Était-ce de sa part une con­fu­sion entre la pri­vati­sa­tion de la SNCF, qui fait son petit bon­homme de chemin, et celle des aéro­ports ? Non, pas du tout : elle aurait plutôt rai­son ! Car, en 2018, la SNCF a signé avec une fil­iale d’Auchan (Ceetrus, pour les intimes) un accord assez com­pliqué en vue de créer une nou­velle société nom­mée Sta­tioNord : celle-ci dirig­era les travaux et l’exploitation com­mer­ciale de la gare pen­dant, 46 ans. Or, Auchan détient la majorité des parts de la nou­velle société. En échange de cette prise de con­trôle, Auchan avance les 600 mil­lions d’euros néces­saires au plan de rénovation. 

Les travaux con­cerneront surtout la gare de sur­face (grandes lignes), alors que l’explosion du traf­ic qui est cen­sée les jus­ti­fi­er con­cerne prin­ci­pale­ment le RER enfoui au troisième sous-sol. En effet, les travaux de la Gare du Nord visent avant tout à agrandir la par­tie com­mer­ciale de la gare (pas­sant de 36 000 m² à 110 000 m², dont 50 000 m² de com­merces). Agran­disse­ment réal­isé par l’ajout d’une aile com­por­tant cinq étages à l’est.

« Le plan de la SNCF et d’Auchan est d’ailleurs d’appliquer les mêmes recettes à ses voyageurs qu’aux Halles : les oblig­er à pass­er devant des dizaines de vitrines »

Le flux de voyageurs a certes de quoi aigu­is­er l’appétit de la grande dis­tri­b­u­tion (700 000 à 900 000 atten­dus par jour). Auchan a de bonnes raisons de rêver d’une rente comme celle prélevée par le groupe Uni­bail à Châtelet-Les Halles, une sta­tion plus loin au sud. Le groupe Uni­bail est le maître absolu des Halles, gare et mal­heureuse­ment cen­tre com­mer­cial incon­tourn­able au cœur de Paris. La foule qui s’y presse pour accéder aux trans­ports en souter­rain est for­cée de pass­er devant des dizaines de bou­tiques de vête­ments, de chaus­sures, etc. 
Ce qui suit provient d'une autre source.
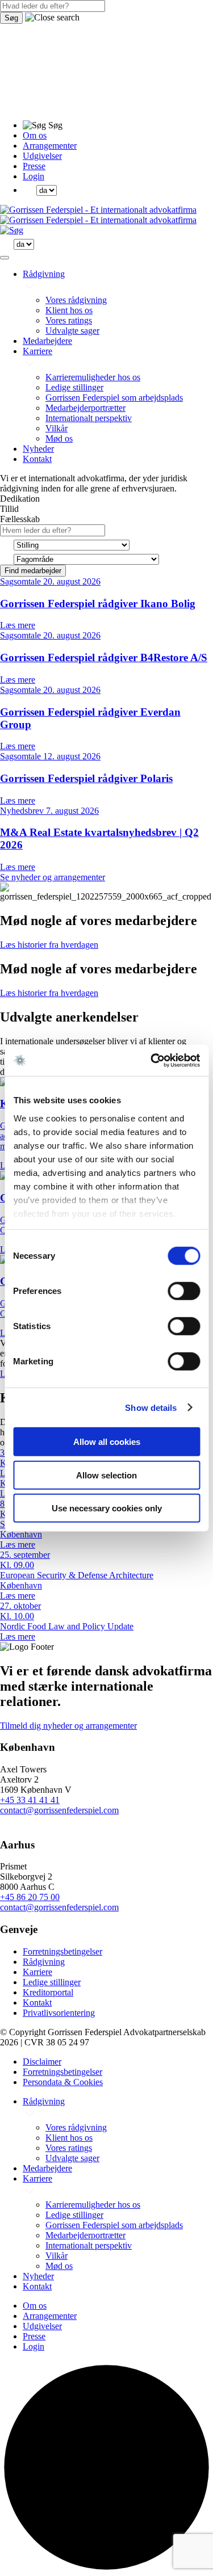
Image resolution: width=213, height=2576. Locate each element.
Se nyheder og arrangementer (52, 877)
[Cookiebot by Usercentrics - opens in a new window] (151, 1060)
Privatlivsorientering (59, 2013)
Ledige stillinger (74, 387)
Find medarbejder (33, 570)
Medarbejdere (47, 341)
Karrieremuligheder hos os (92, 377)
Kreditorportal (48, 1992)
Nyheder (38, 448)
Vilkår (56, 428)
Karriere (37, 351)
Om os (35, 135)
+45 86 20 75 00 (30, 1897)
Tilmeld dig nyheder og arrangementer (68, 1725)
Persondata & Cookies (63, 2082)
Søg (11, 18)
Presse (34, 166)
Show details (151, 1407)
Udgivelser (42, 156)
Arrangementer (50, 145)
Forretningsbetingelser (62, 1951)
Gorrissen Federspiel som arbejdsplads (114, 397)
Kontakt (37, 459)
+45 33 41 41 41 (30, 1800)
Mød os (59, 438)
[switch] (184, 1291)
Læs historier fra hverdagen (49, 944)
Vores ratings (68, 320)
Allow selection (106, 1475)
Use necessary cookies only (107, 1508)
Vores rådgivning (76, 300)
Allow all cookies (106, 1442)
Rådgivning (44, 274)
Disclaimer (42, 2061)
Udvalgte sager (72, 330)
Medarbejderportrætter (85, 408)
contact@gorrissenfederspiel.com (59, 1810)
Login (33, 176)
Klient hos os (69, 310)
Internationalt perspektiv (88, 418)
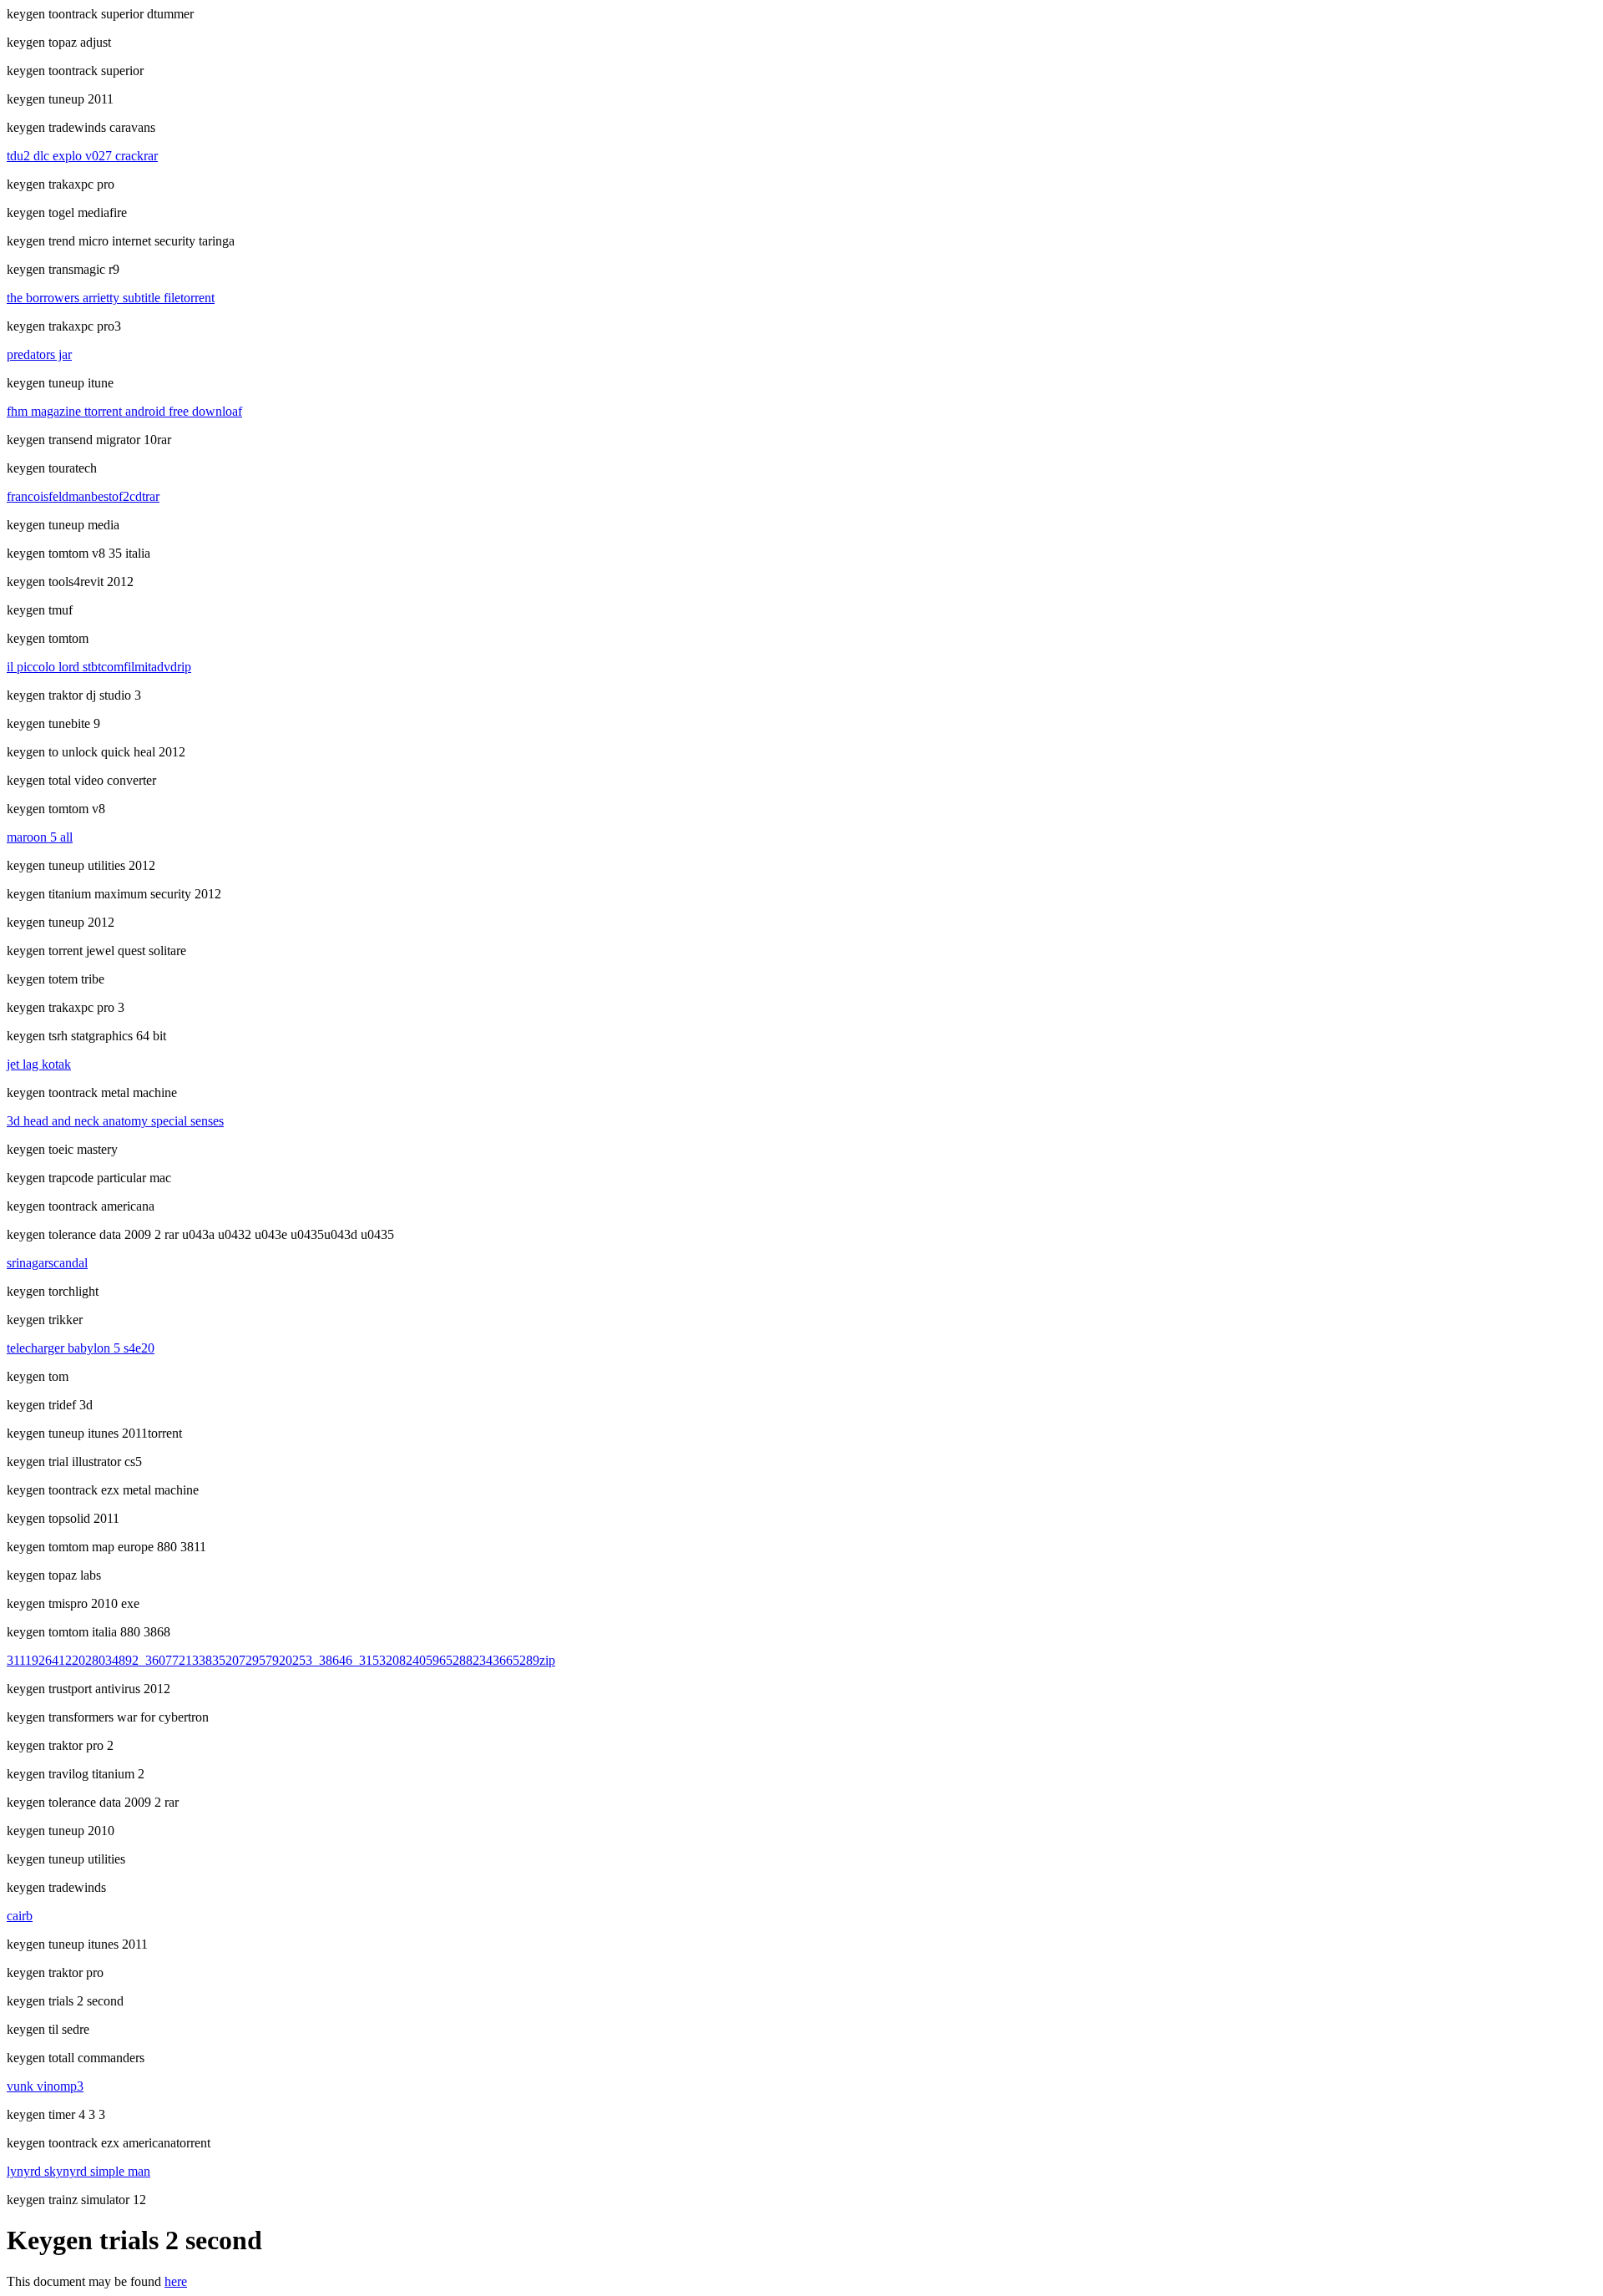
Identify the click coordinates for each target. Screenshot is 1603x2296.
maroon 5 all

Le plan de la SNCF et d’Auchan est d’ailleurs d’appliquer les mêmes recettes à ses voyageurs qu’aux Halles : les oblig­er à pass­er devant des dizaines de vit­rines pour sor­tir de la gare, y entr­er ou pren­dre leur cor­re­spon­dance ; extor­quer ce qui peut encore l’être du « temps de cerveau disponible » des citadins et inciter à la con­som­ma­tion compulsive. 

Mais il y a du neuf : la mairie s’oppose à présent à ce plan (dont l’esprit, la marchan­di­s­a­tion à out­rance, ne lui avait jusqu’à présent jamais posé problème). 

«Éco-citoyenneté»  façon Auchan et police

Soyons justes ! À sa décharge, la patronne de Sta­tioNord, Aude Landy-Berkowitz, explique dans le jour­nal Les Échos (20 sep­tem­bre 2019) que ses détracteurs ont tout faux, qu’Auchan et la SNCF veu­lent faire de la gare du Nord la « pre­mière gare éco-citoyenne ». N’a‑t-on pas l’intention de dessin­er un jardin en haut du nou­veau bâti­ment ? En plus des com­merces, ne prévoit-on pas des espaces de spec­ta­cle et de cowork­ing ? De la novlangue, du 1984 tout craché, certes. Mais l’adjectif « éco-citoyen » ne veut pas rien dire. Il exprime, croyons-nous, le désir d’un espace sans con­flict­ual­ité, asep­tisé…  Une vie prise dans les flux de la marchan­dise, dev­enue flu­ide à l’image des marchan­dis­es qui défi­lent dans les vitrines. 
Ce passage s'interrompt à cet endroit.